Fundamentals of neuroimaging and Brain-computer Interface using MRI

Type: Elective course (Cognitive Neurobiology)
When: 4 year, 1, 2 module
Open to: students of one campus
Language: English

Course Syllabus

Abstract

The course "MRI and Brain-Computer Interface, Neuroimaging Data Analysis" is one of the elective educational elements in the educational program "Cognitive Neuroscience". The course combines two main areas devoted to the basics of functional MRI and MRS methods, as well as real-time data processing and a brain-computer interface based on functional MRI. The course is conducted on the basis of fundamental theoretical knowledge and the latest scientific publications. It includes lectures, exercises and practical classes that allow students to apply and implement the knowledge gained. In particular, during the course on functional MRI and MRS methods, students will study the neurobiological foundations of a signal dependent on the level of oxygen in the blood, current prerequisites for the physics of MRI, types of contrasts and images possible on modern MRI scanners, learn to determine the quality of data, master standard pre-processing of functional data, computer modeling and statistical parametric mapping.
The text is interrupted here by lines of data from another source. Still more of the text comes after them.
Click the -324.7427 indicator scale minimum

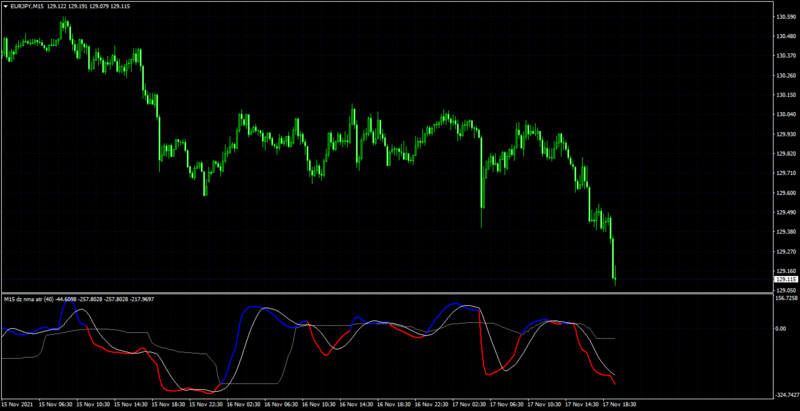(787, 395)
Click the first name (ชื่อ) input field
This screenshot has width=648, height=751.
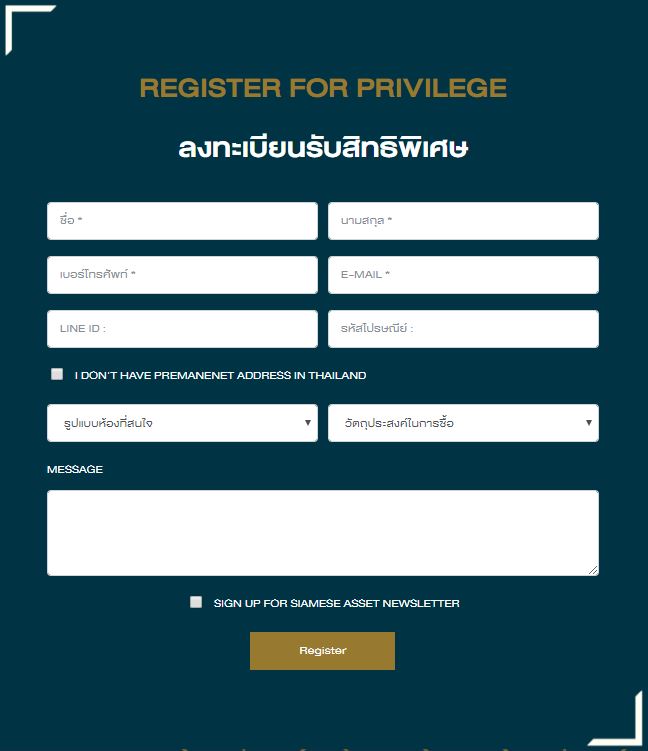[x=182, y=221]
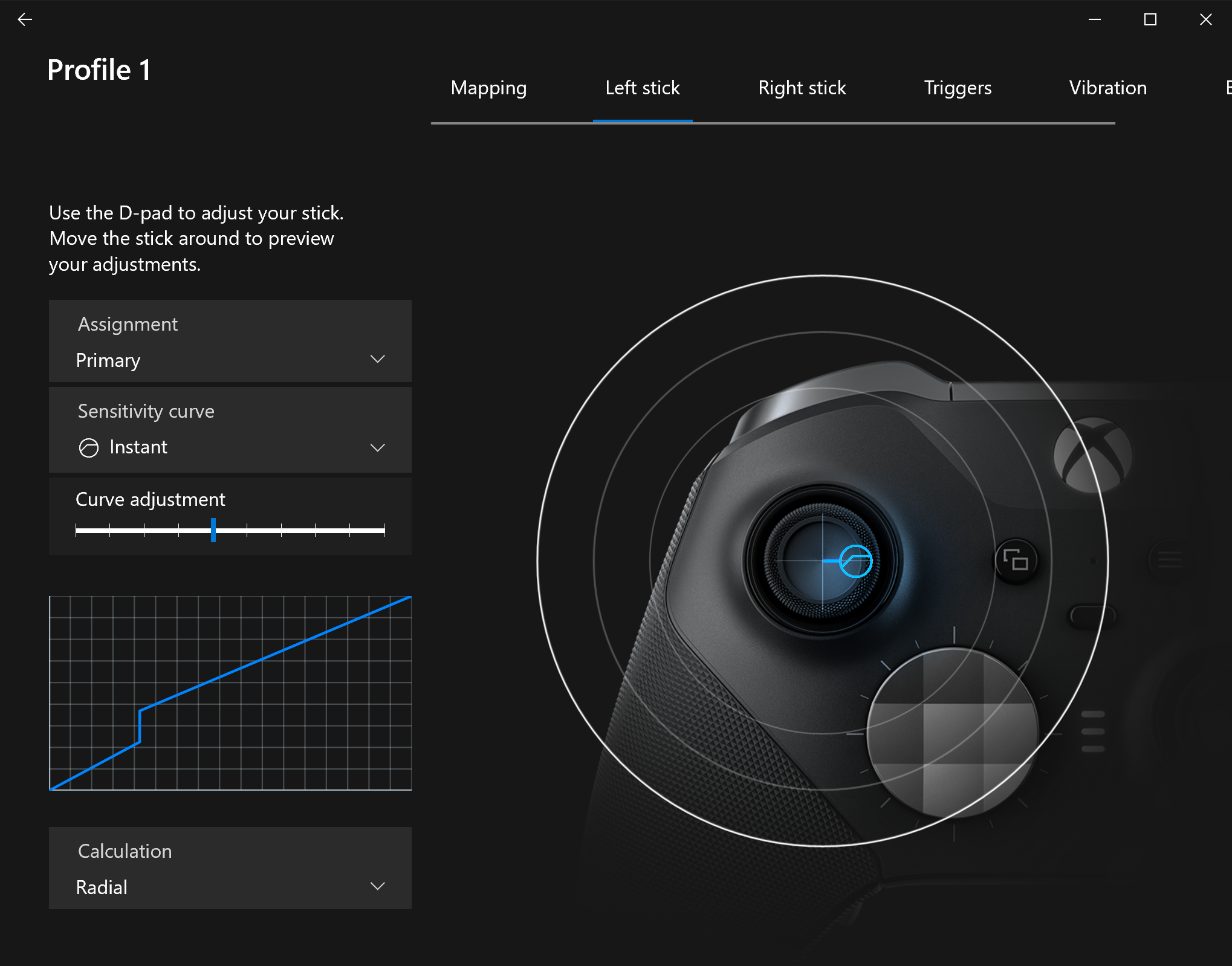Click the Left stick sensitivity curve icon
The height and width of the screenshot is (966, 1232).
click(x=89, y=447)
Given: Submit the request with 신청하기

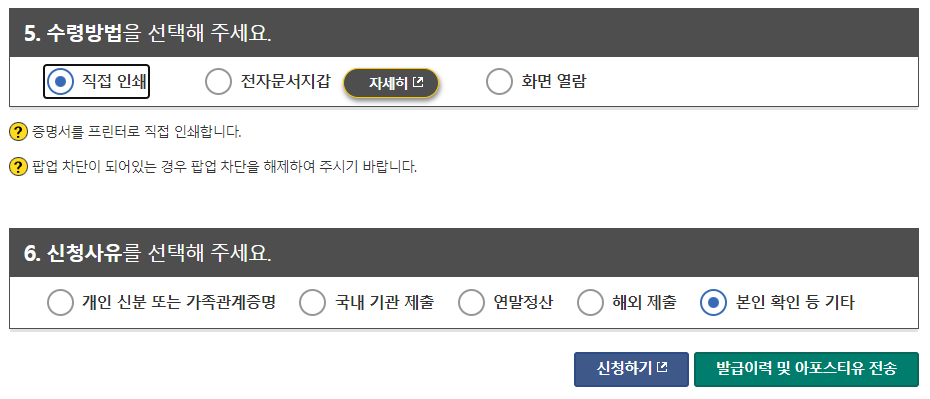Looking at the screenshot, I should tap(631, 369).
Students will then learn how to build models for single-session analysis (Level 1), how to analyze data across a group of subjects (Level 2), and how to compare groups of subjects and repeated measures data. Students will also learn relevant aspects of cognitive neuroscience, assessing brain activity and connectivity outcomes, block- and event-related fMRI experiments, and examining behavioral measures using traditional statistical methods. Students will also learn how to perform preprocessing and spectral fitting. Hands-on sessions will include exercises in elements of traditional (pre)processing. At the end of the course, students will be expected to complete an independent data analysis exercise based on exemplary fMRI and fMRI datasets.